Addressing bias is a priority in the medical field now, at least a professed one. Resources, though, have not caught up to the rhetoric yet, and frankly I doubt they ever will. Turning a battleship is both an arduous and an incremental process, and certainly offers no help in the moment, which is when these crises typically occur. For better or worse, this leaves much of the issue of addressing bias in the hands of the individuals in the trenches.

Individuals can’t fix all of society’s ills, but in the moment we individuals can certainly “seek out those stories.” What might have happened, for example, if that ER fellow, when confronted by the angry father, had simply asked, “What’s going on with your baby?” This would not necessarily have undone the hours of frustration and certainly not repaired centuries of institutionalized racism. But at the very least it would have dialed down the temperature and decreased the risk for medical error. An explosive situation might have turned into a neutral, ordinary one. And if the doctor had been willing to listen honestly to the answers, there might even have been a chance that this could have been a positive experience for all parties involved.
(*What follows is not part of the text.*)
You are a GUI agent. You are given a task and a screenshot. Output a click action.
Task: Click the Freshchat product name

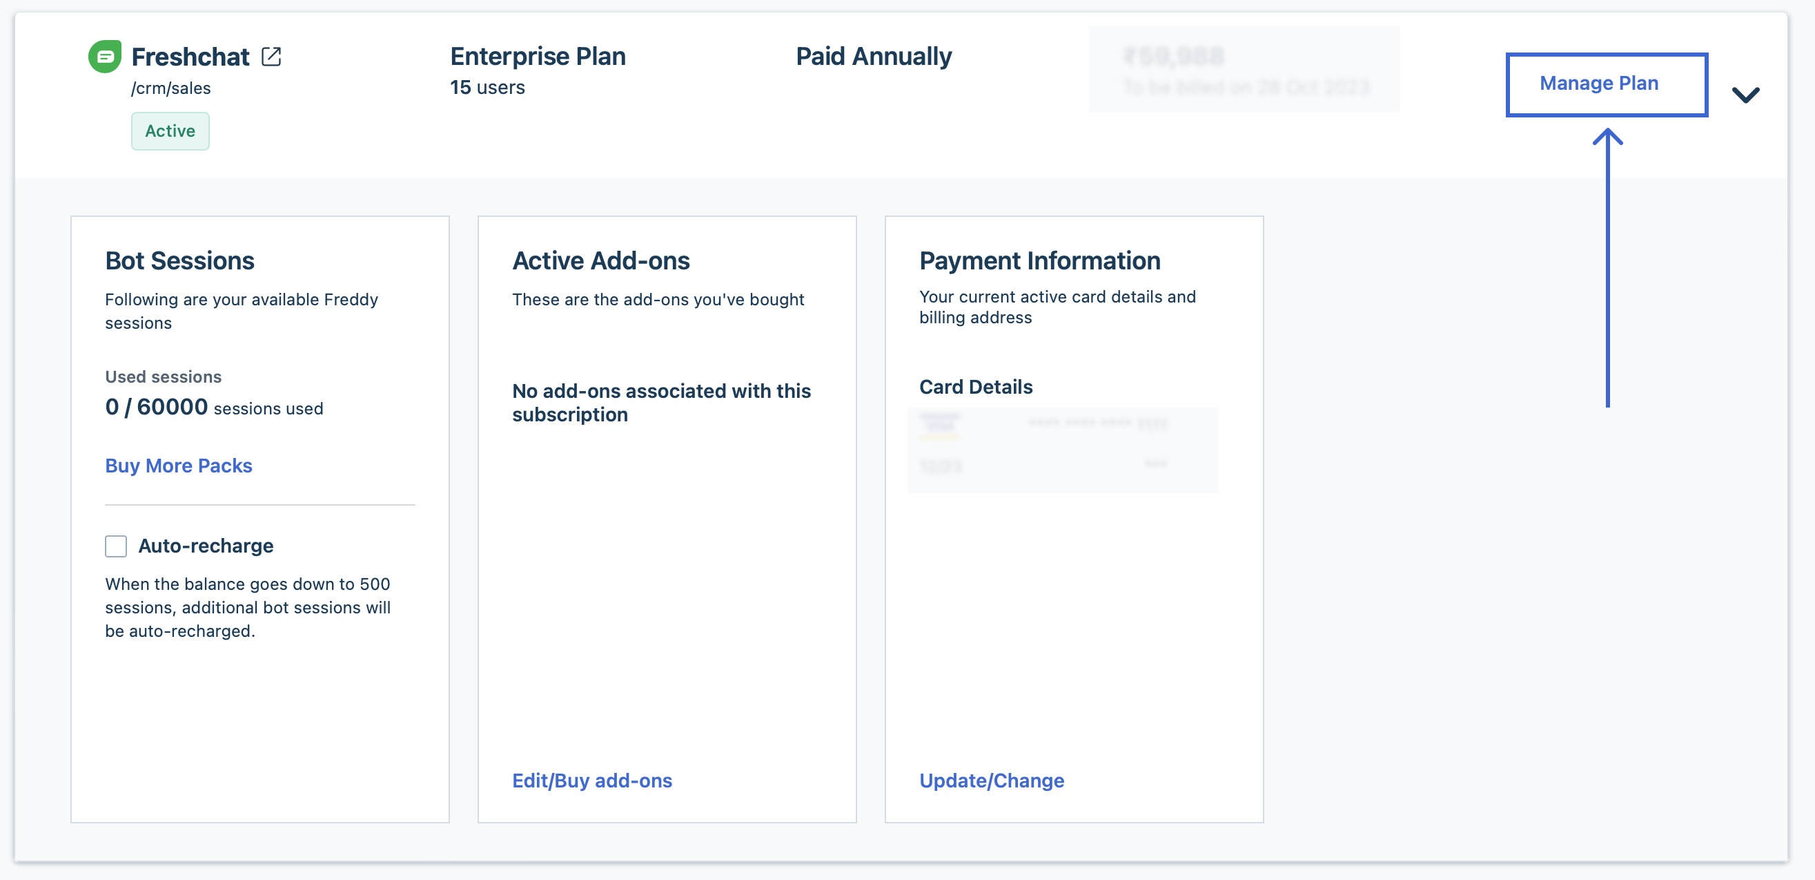pos(190,56)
For all its technological innovations, medicine remains an intensely human field: illness is experienced in human terms and medical care is given in human terms. We humans bring along our biases and stereotypes—that is true—but we also bring along our ability to communicate and to listen. We will, of course, never achieve perfection in our interactions with others or in our medical care. No matter how determined we are to be fair and conscientious with everyone, there will always be times when we fall short. But if we take the time to listen—genuinely—we’ll at least have the opportunity to peek into the lives of our fellow imperfect humans and attempt to deliver the best medical care possible. We may not be able to step into others’ shoes, but we can slide onto the bench next to them and follow their gaze. We can stretch a bit more than usual and attempt to see what they are seeing. This may not be high-tech, but it might very well be our most powerful tool for chipping away at the entrenched bias that jeopardizes medical care.

Thinking back to Jay’s case, I wonder how things might have transpired if anyone on his medical team had taken the time to slide onto the bench next to Tara, to follow her gaze and attempt to see what she was seeing. Even if the medical outcome didn’t change (though it might have), that small act might have averted a lawsuit. But as things played out, no one really saw Tara’s point of view, and her voice—that of a woman, and “just a nurse,” at that—was essentially ignored. Losing your voice is a familiar experience for many people in groups that have been historically discriminated against.

Filing a lawsuit can be a way to regain that voice.